What’s really important at this stage and will continue to matter going forward, according to Libby Toudouze, president at Dallas-based Cushing Asset Management, is the infrastructure—pipelines, transportation facilities, storage and treatment assets—that’s required to bolster the U.S. energy industry in order to ensure the production and supply of oil and natural gas.
Toudouze believes there’s a need for close to $900 billion in new infrastructure by 2025. That represents a huge investment for investors in the midstream Master Limited Partnerships (MLPs) that own the requisite energy infrastructure, and for investors including pension funds and endowments that are looking at the space with great interest.
MLPs, Toudouze said, offer superior-risk adjusted total return potential and an attractive relative yield among income-oriented vehicles. They also have a low correlation to other asset classes and provide a less risky exposure to the energy markets than traditional energy exploration and production companies.
However, “there are winners and losers in the MLP space and they are not cheap,” she said. “But the potential for returns is certainly there, and the key to maximizing those lies in going with a manager who has been in this space and dedicates the time and the resources to do the necessary research.”
Cushing’s Key to Success
Cushing, which manages over $3.8 billion in assets under management, has a long track record in the MLP space, and offers a broad range of MLP investment options including long-short and long-only vehicles, open- and closed-ended mutual funds and index products.
The key to the firm’s success and what drives the strong performance of its products lies in “consistent and disciplined” stock picking, said Toudouze, who manages the long-only MLP Alpha Total Return Strategy, the SMA Manager of the Year in the Specialty category.
“That’s what helps us minimize company specific risk, energy industry risk and also market risk,” she said. “Stock picking helps us create portfolios that deliver the high income and attractive growth opportunities of this asset class, but within a framework that values risk and diversity, and I believe that this is what sets us apart as a firm.”
Growth in distribution is the first attribute Toudouze and the team look for in their universe of MLP names.
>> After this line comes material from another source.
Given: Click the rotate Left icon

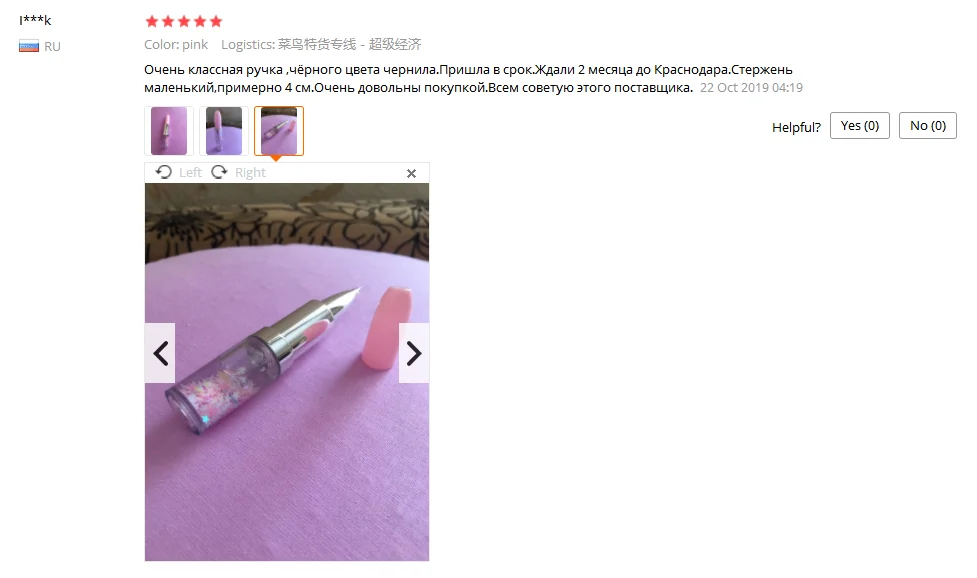Looking at the screenshot, I should (x=164, y=172).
They’re interested in companies that can consistently grow their distribution at a very high level and over a five-year period at least.
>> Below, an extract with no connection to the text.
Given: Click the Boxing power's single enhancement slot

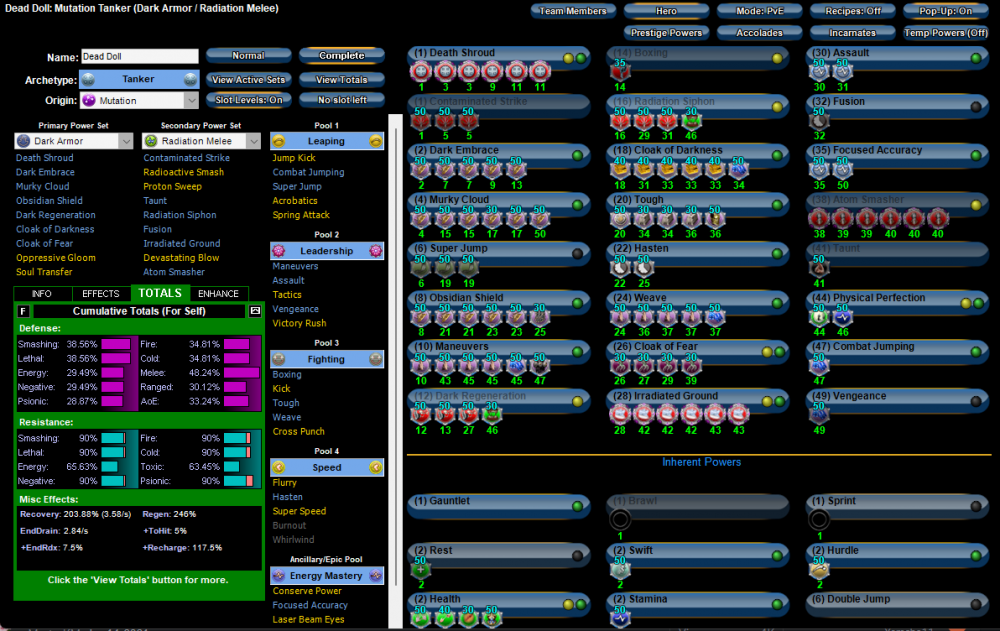Looking at the screenshot, I should point(620,72).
“We also want to make sure there’s quality to that growth and that it isn’t just based on a bunch of M&A transactions,” Toudouze said. “We want to see high-quality growth that will be built organically and on a company’s existing footprints.”
So those companies should also have strong and flexible balance sheets to meet Cushing’s requirements, as well as a management team that’s capable of setting targets and meeting them in a timely and efficient manner.